▸ **Work order**
Lines from the one containing "Task: Claim the 20K silver reward" through the final line of the data, restated word for word and free of pictures, make up the whole answer.

▸ **Data provided**
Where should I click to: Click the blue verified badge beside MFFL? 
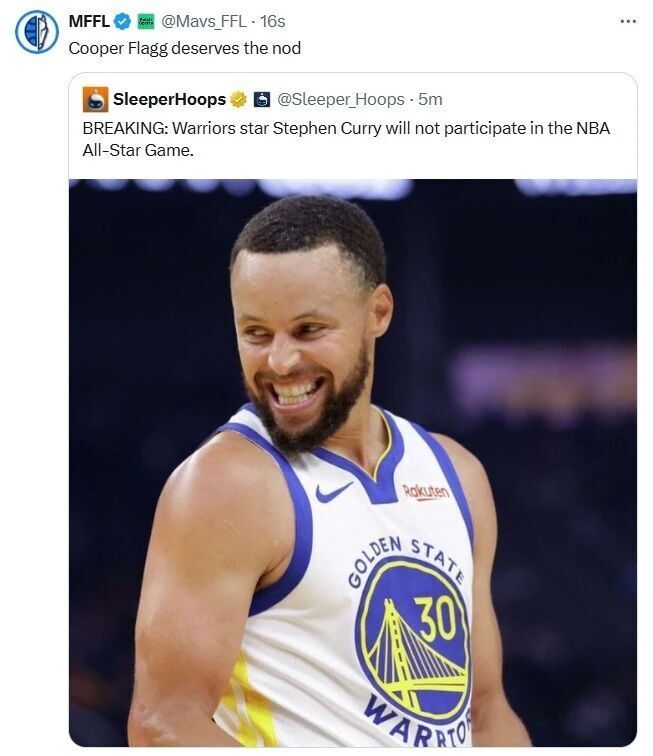[x=123, y=21]
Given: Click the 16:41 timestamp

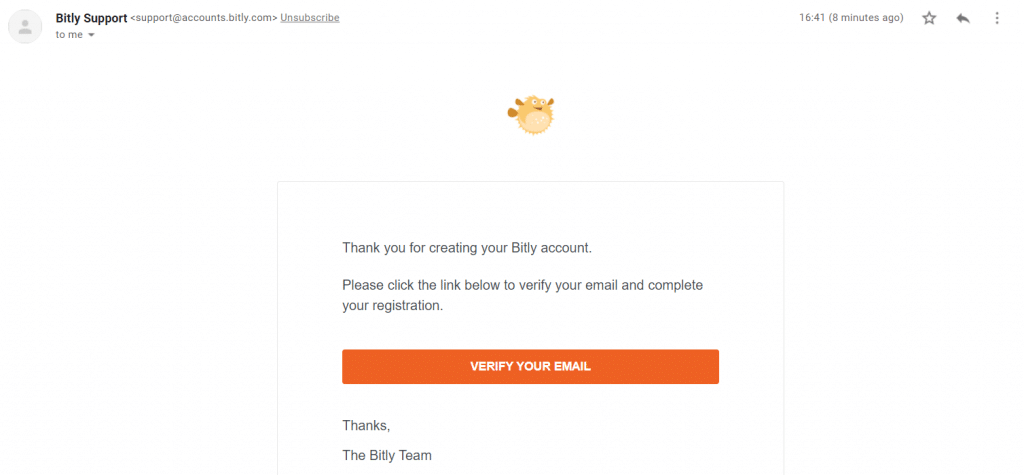Looking at the screenshot, I should (x=812, y=18).
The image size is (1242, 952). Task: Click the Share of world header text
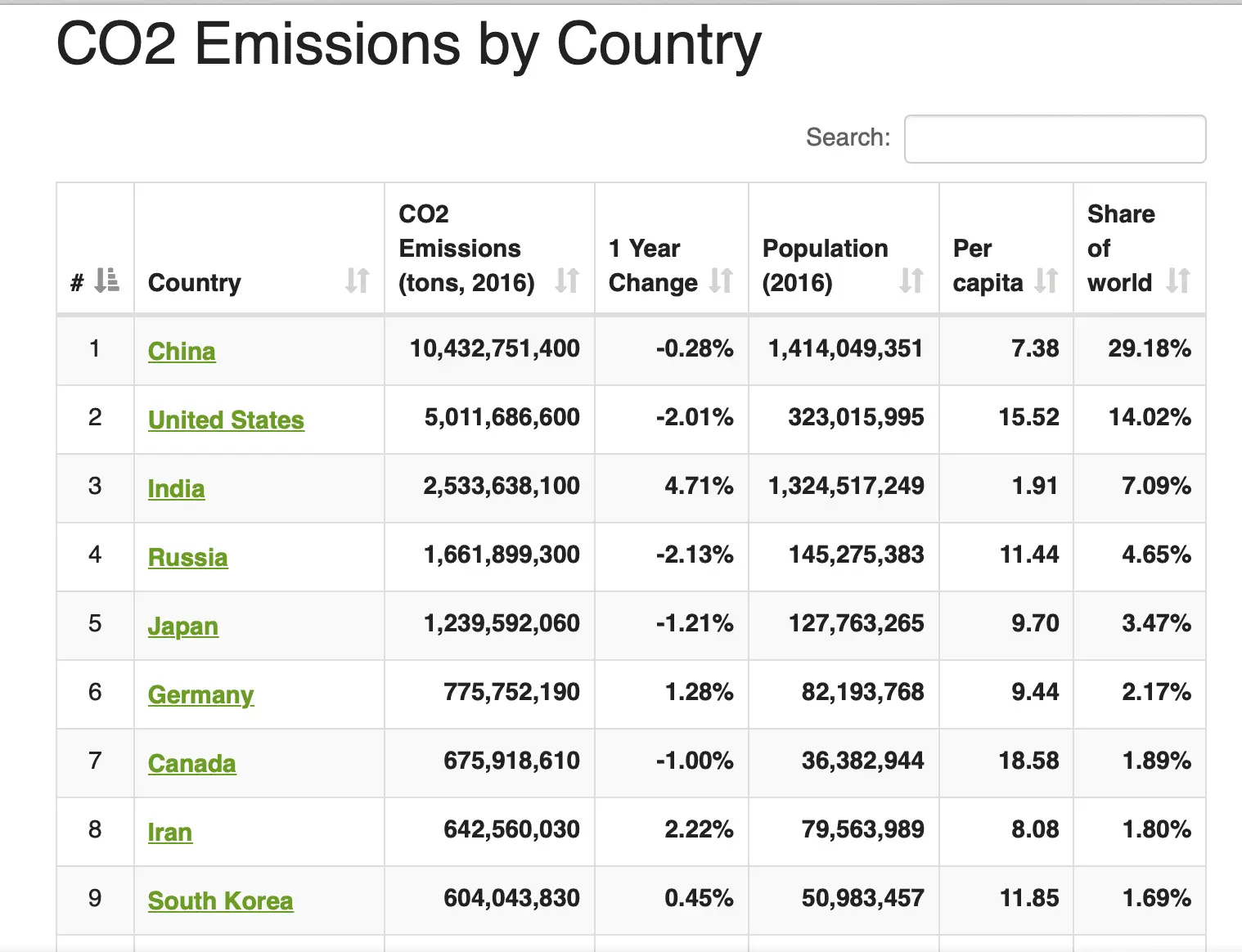[x=1120, y=248]
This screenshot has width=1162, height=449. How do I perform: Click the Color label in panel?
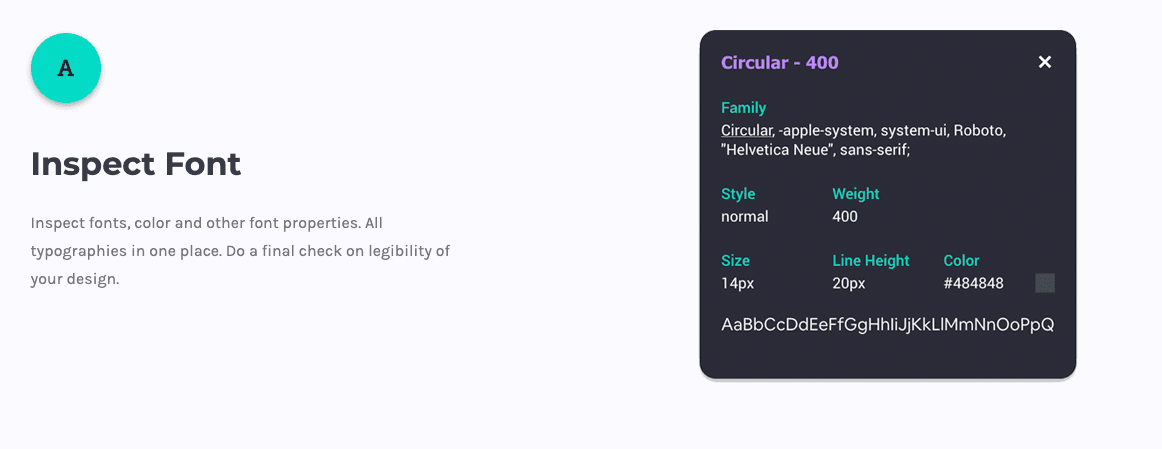961,261
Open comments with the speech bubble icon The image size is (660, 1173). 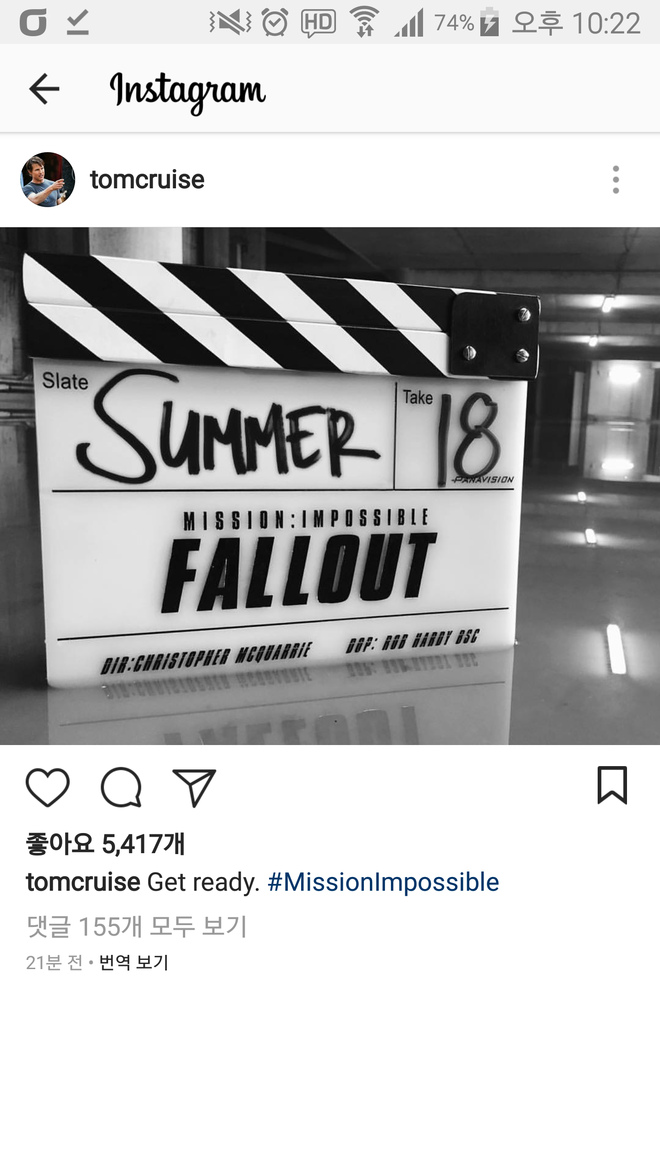pos(121,787)

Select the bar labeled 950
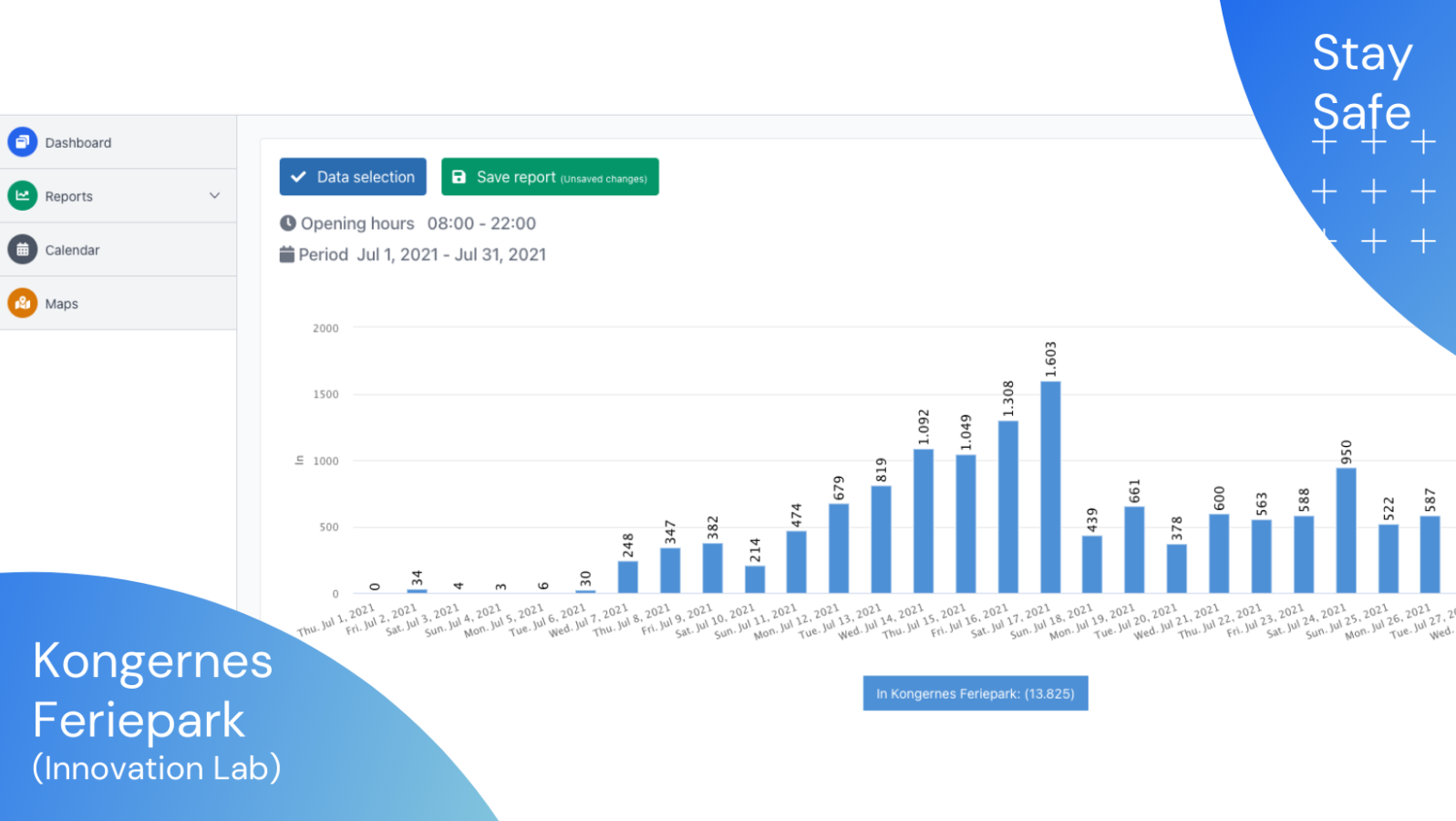click(1346, 530)
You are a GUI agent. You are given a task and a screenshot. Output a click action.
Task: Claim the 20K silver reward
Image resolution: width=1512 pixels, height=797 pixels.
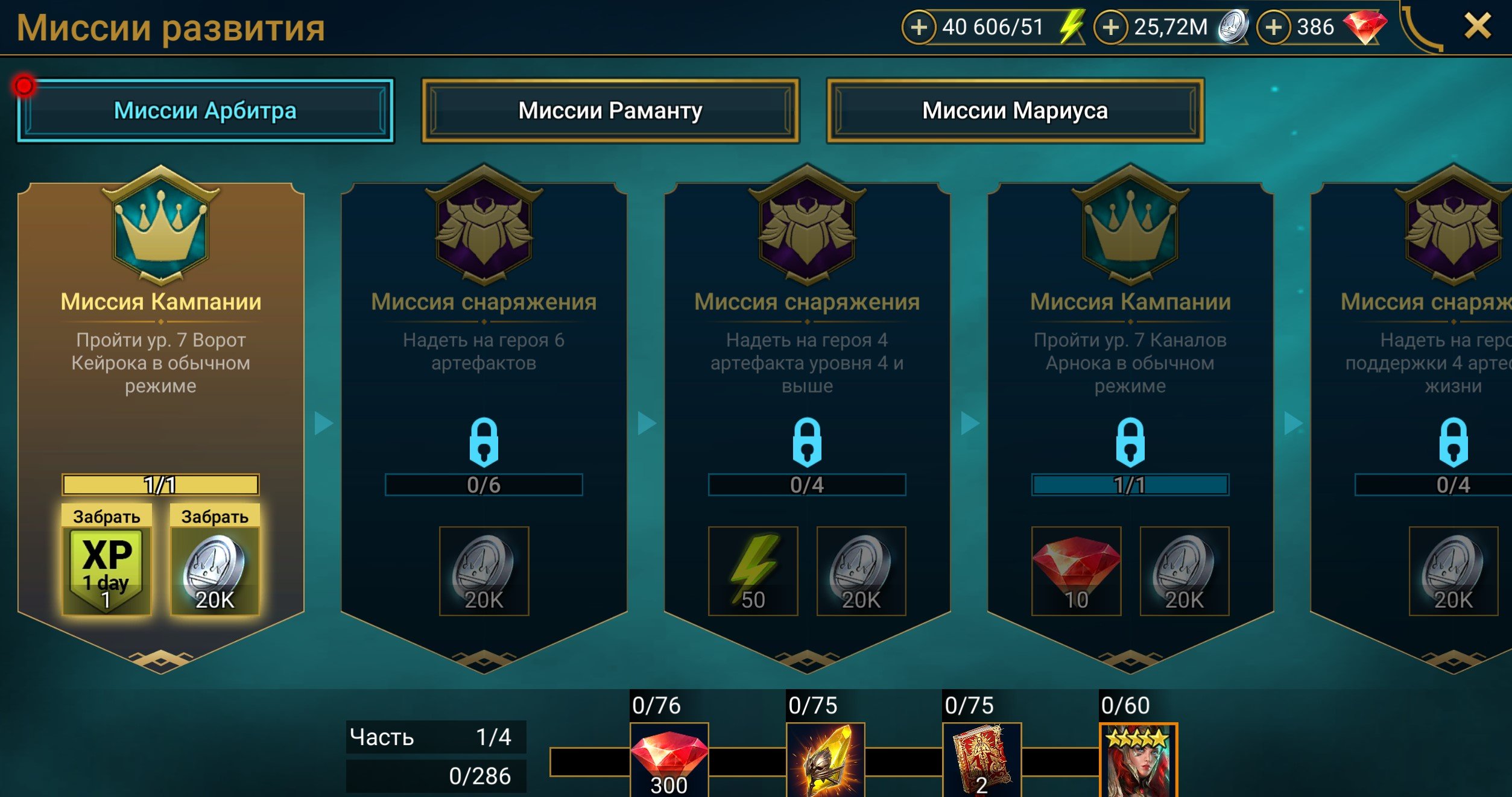tap(215, 560)
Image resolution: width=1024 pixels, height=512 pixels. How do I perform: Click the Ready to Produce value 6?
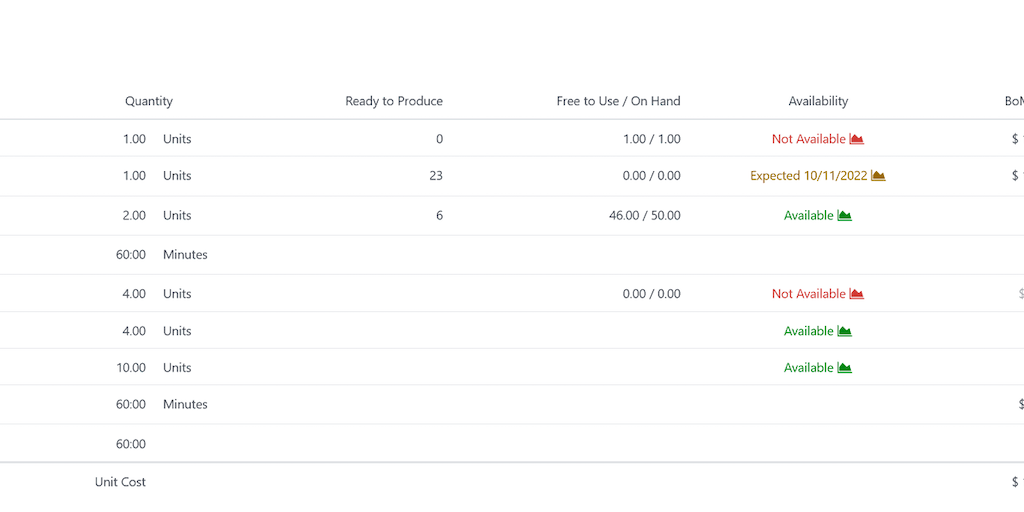[x=439, y=216]
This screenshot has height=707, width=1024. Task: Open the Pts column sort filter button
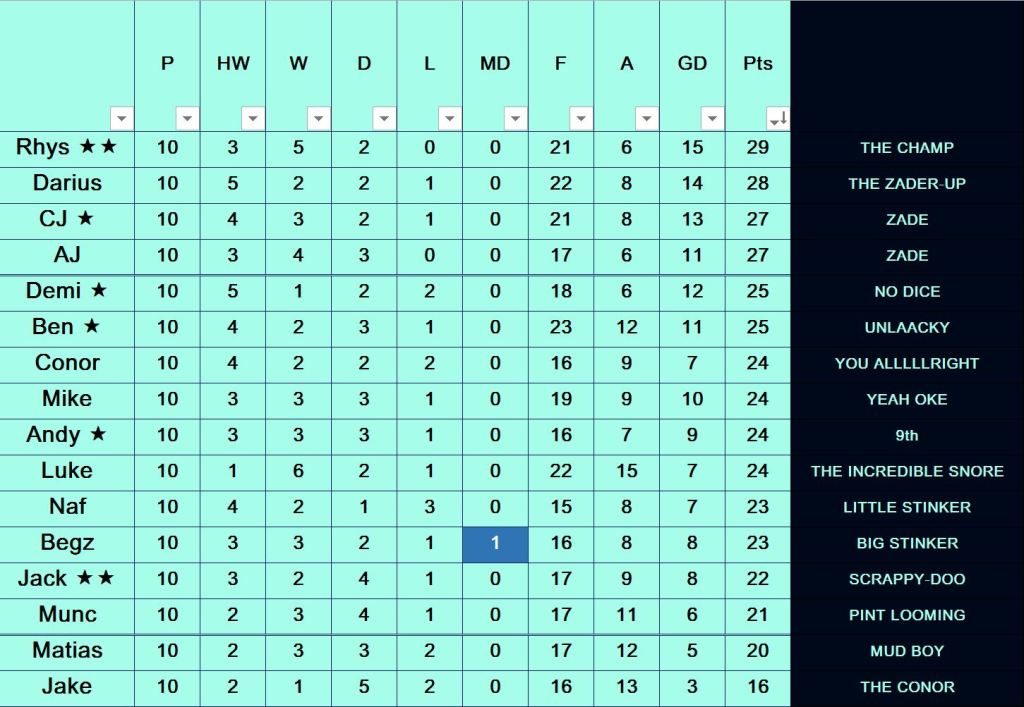777,119
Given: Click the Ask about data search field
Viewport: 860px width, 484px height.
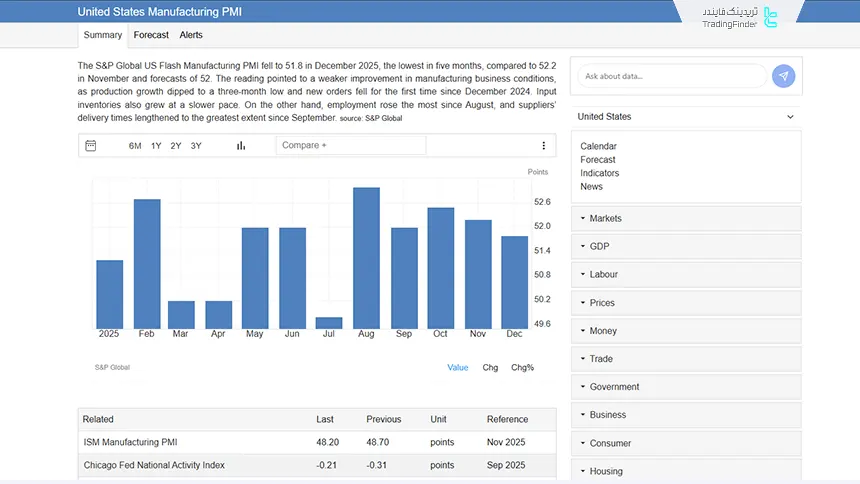Looking at the screenshot, I should click(x=670, y=76).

▸ **Solved problem**
Task: Claim the 20K silver reward
Image resolution: width=1512 pixels, height=797 pixels.
tap(215, 560)
Image resolution: width=1024 pixels, height=512 pixels. How do I perform: Click the Ready to Produce value 6?
[x=439, y=216]
This screenshot has height=707, width=1024. Task: Open the Pts column sort filter button
777,119
Given: Click the Ask about data search field
Viewport: 860px width, 484px height.
Looking at the screenshot, I should click(x=670, y=76).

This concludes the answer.